After being assigned to the pay check department of my job, I encountered Benjamin every morning, along with a host of nearly a dozen other men who work as foot messengers. Being one of only a handful of Caucasian men at the job, I found it best to remain quiet while awaiting delivery assignment. Benjamin is black and was quiet too. One rarely heard a peep out of him in the warehouse.
I noticed, while walking down Seventh Avenue one cold morning last week, Benjamin was limping like a little football player to the bench. It horrified me to watch him go about his work, secretly spying on him from a corner. I was waiting for a traffic signal to change and would have gone down another block, but I just watched in horror, realizing how bad my old ass must look on the streets of New York.
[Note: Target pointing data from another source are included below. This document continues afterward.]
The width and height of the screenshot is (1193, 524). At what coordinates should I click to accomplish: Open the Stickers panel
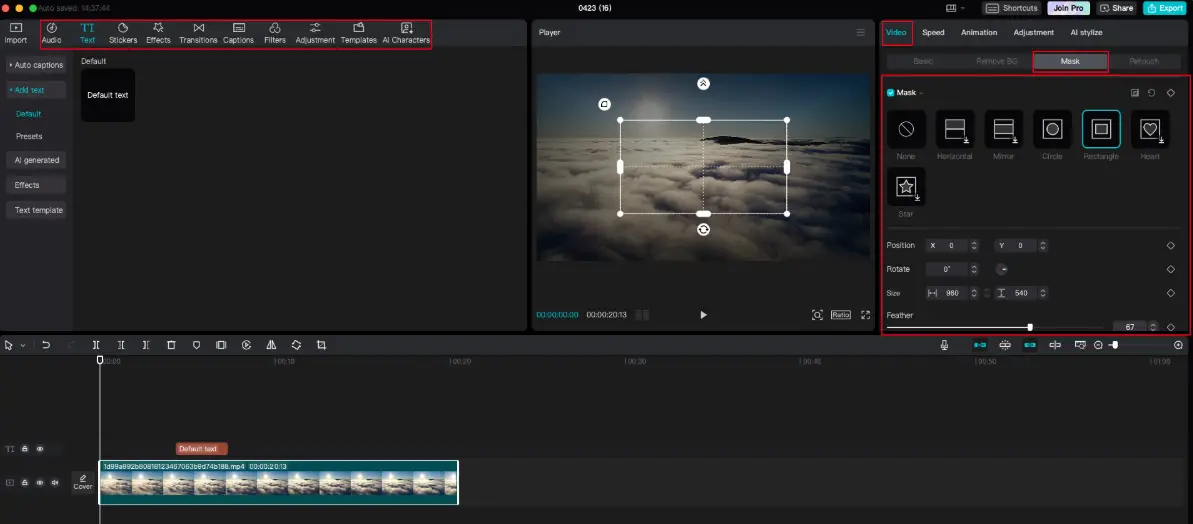pyautogui.click(x=123, y=33)
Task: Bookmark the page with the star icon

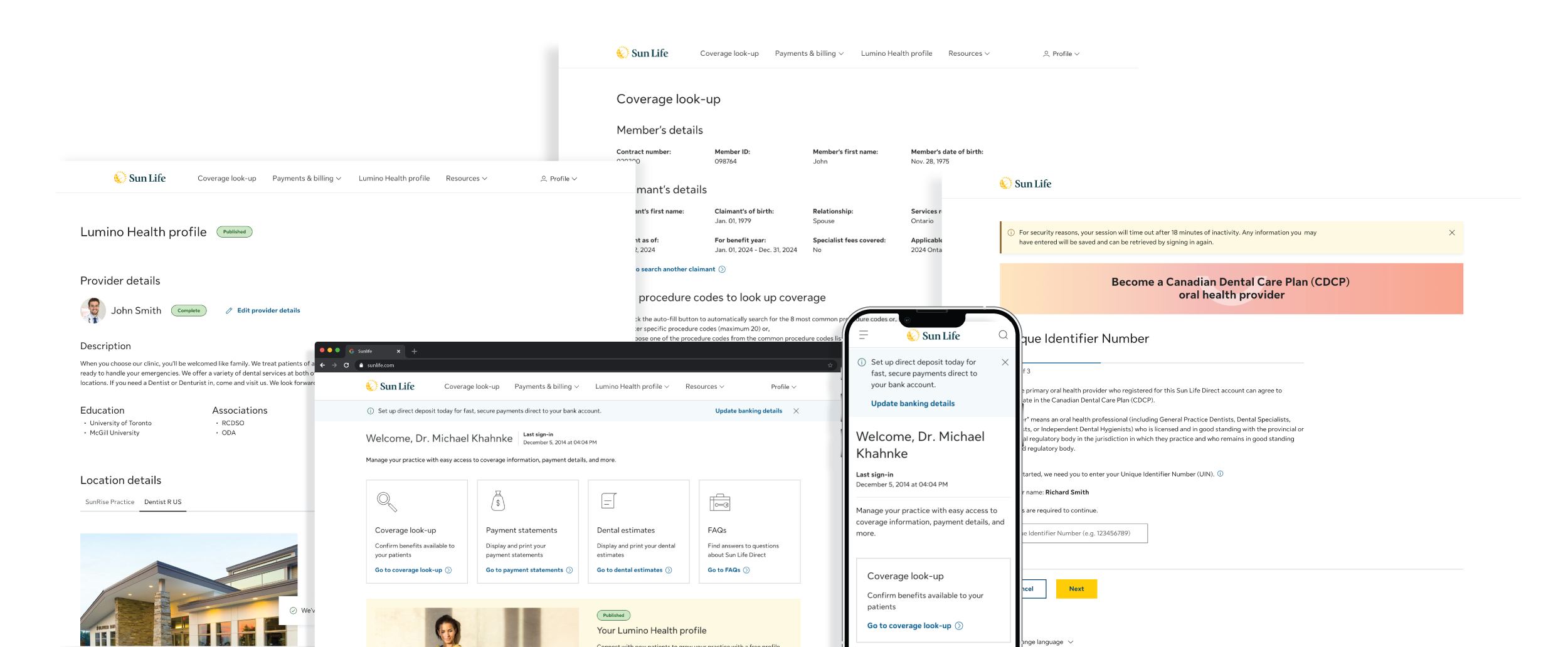Action: tap(830, 365)
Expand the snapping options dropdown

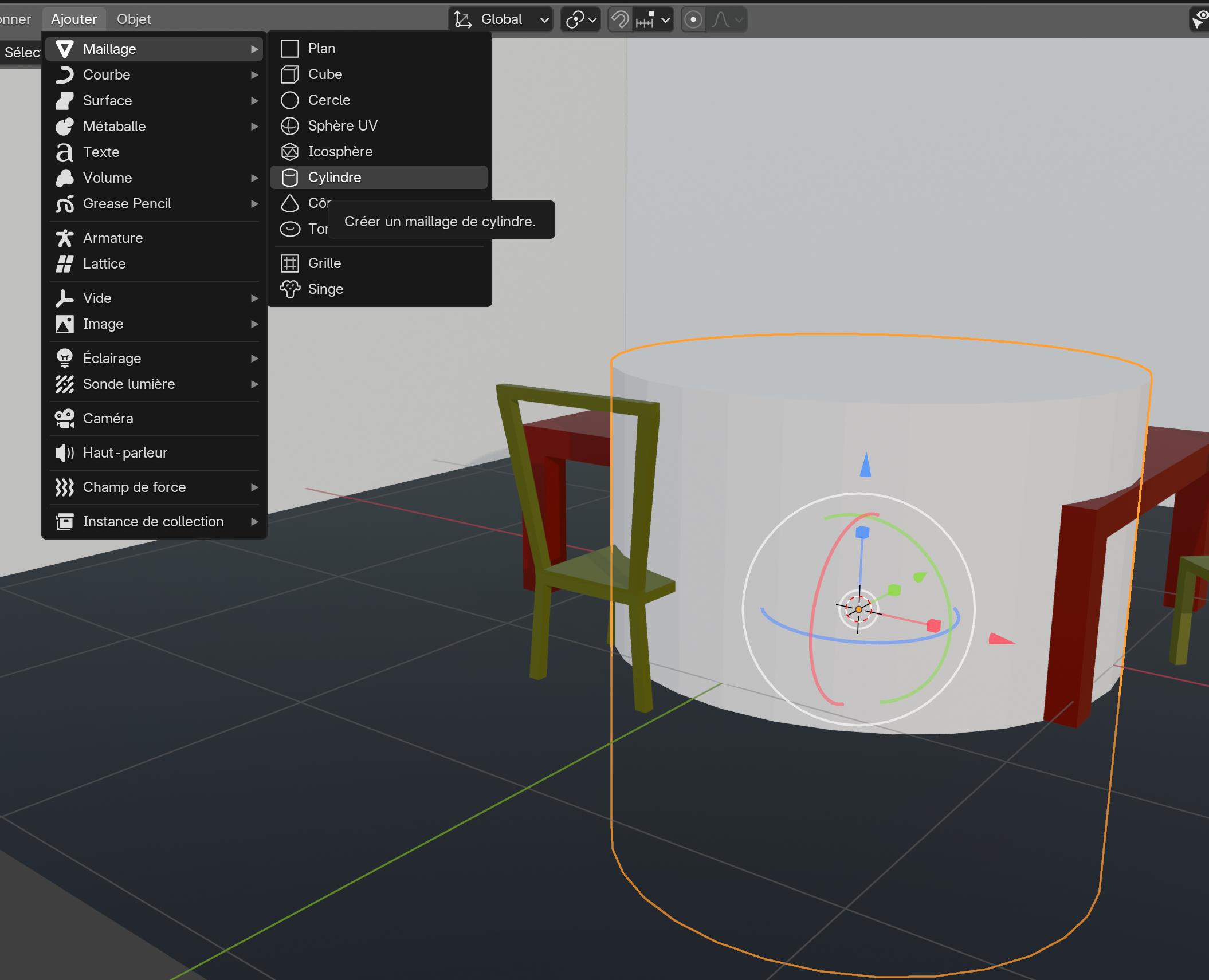[x=665, y=20]
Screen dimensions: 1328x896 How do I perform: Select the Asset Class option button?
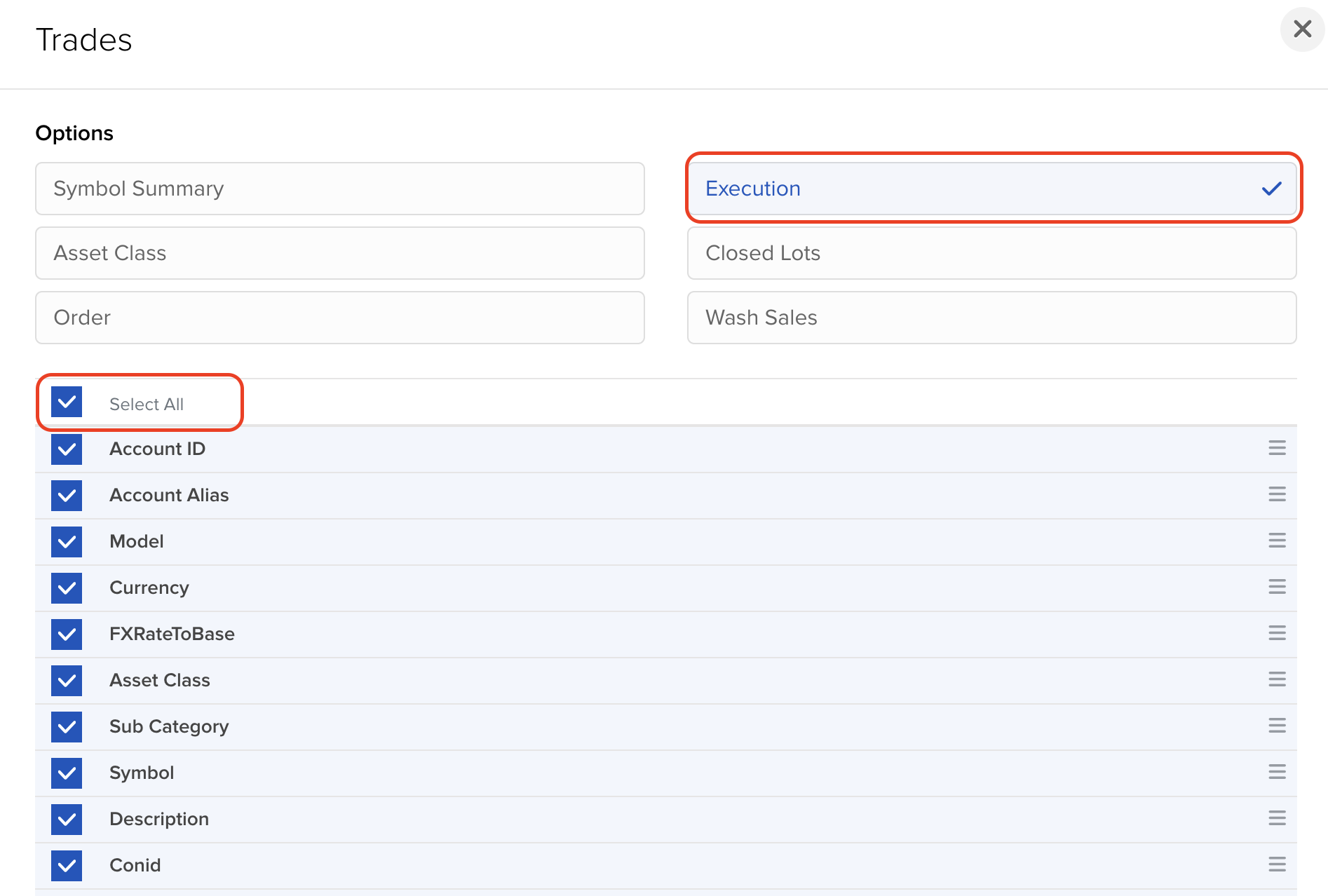[339, 253]
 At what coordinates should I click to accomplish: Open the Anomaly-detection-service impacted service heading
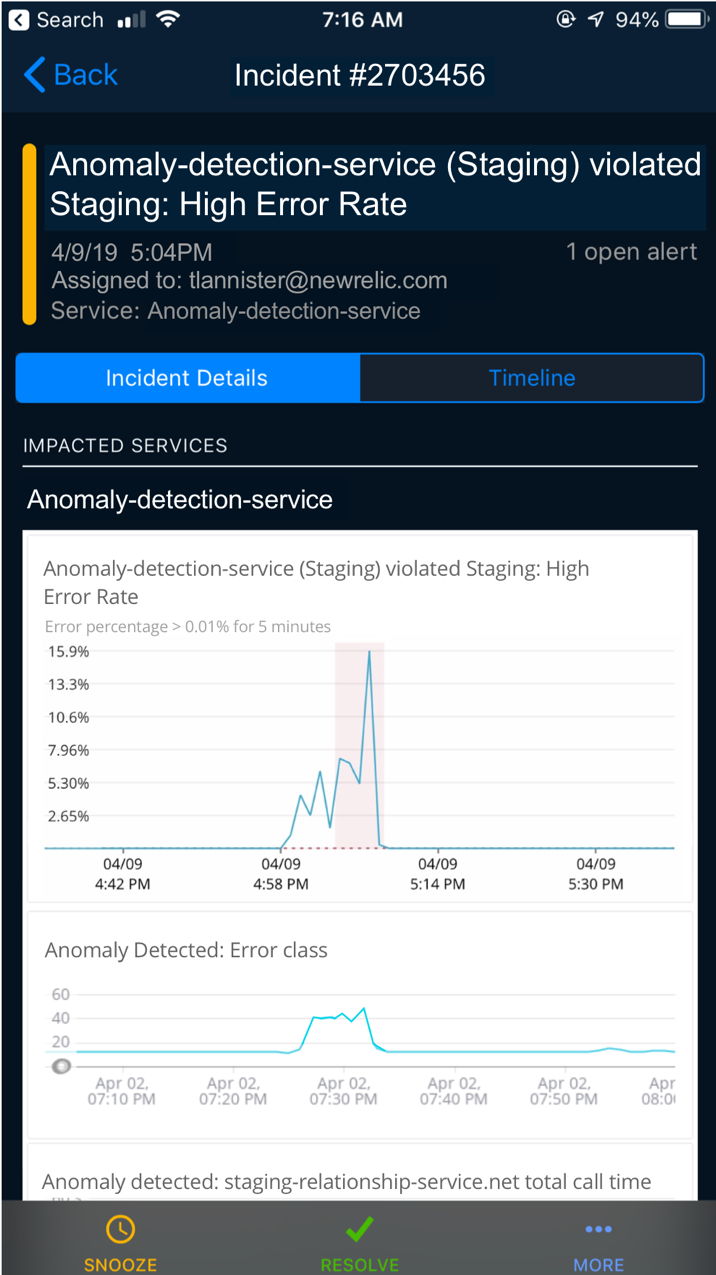pos(180,499)
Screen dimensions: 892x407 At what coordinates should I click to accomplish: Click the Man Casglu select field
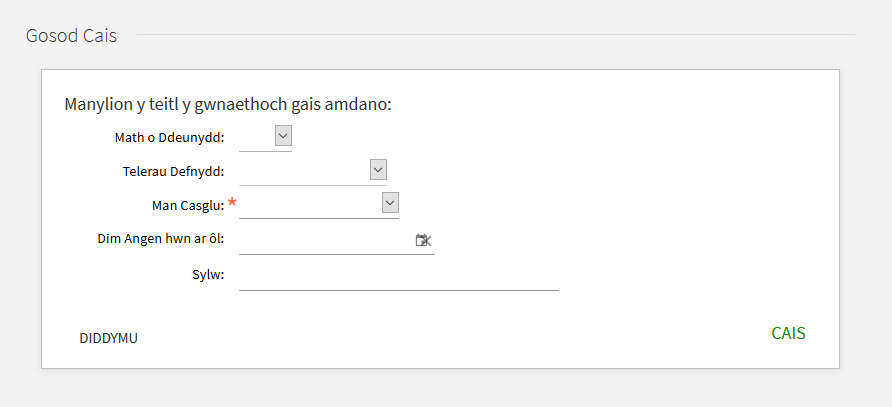click(x=319, y=205)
Benjamin was struggling with a heavy backpack on his little back. He carried a big armload of paychecks in both hands. His bundles were inside plastic bags that our employer provides. The bags do not have handles. They are designed to keep envelopes dry.
I offered Benjamin one of my paper-boy canvas bags that my father sent from Huntingdon, PA. Dad went into the “Daily News” and asked for two of the canvas bags that I used as a newspaper boy. He mailed them to me with a $100 check. Dad worries that I, like Benjamin, work for minimum wage.
Benjamin said that he wished he had use of the bag for the entire six months he had worked as a messenger. It was then that he told me he was leaving because his foot was bothering him. He said the bag was perfect for the paychecks, but he felt it looked like a purse when he first put it on.
“It may have saved your leg,” I said, organizing the paychecks in the warehouse, next to Benjamin. “I cannot believe you are leaving here without another job.”
“I’m not worried,” Benjamin said with a spark in his eyes. He explained that he does not believe in God or a heaven after this life. “There is a power we can use to change things. I can’t explain it, but I know that if I will myself to get a new job, I’ll get one.”
“What kind of religion is that? Buddhism?” I asked.
Benjamin smiled. His white teeth glared at me while is pink lips curled like envelopes shoved in a tiny backpack. His coal black skin appeared to be coated in baby oil and his tattoos seemed to speak for themselves.
“No, it’s not Buddhism,” Benjamin explained, “Put it this way… One day I was playing dice with these guys and I lost almost all of my money. I suddenly used this power to will things and suddenly I won everything back. I won a lot of money in the end.”
I asked Benjamin to autograph the canvas paperboy bag he returned to me. I handed him the black marker I use for the Barnes and Noble boxes I sometimes deliver.
“Are you serious? Why” He asked.
“You just may be famous one day.” I said.
He quickly grabbed the pen and wrote BENJAMIN in a style of writing one may find in a tattoo.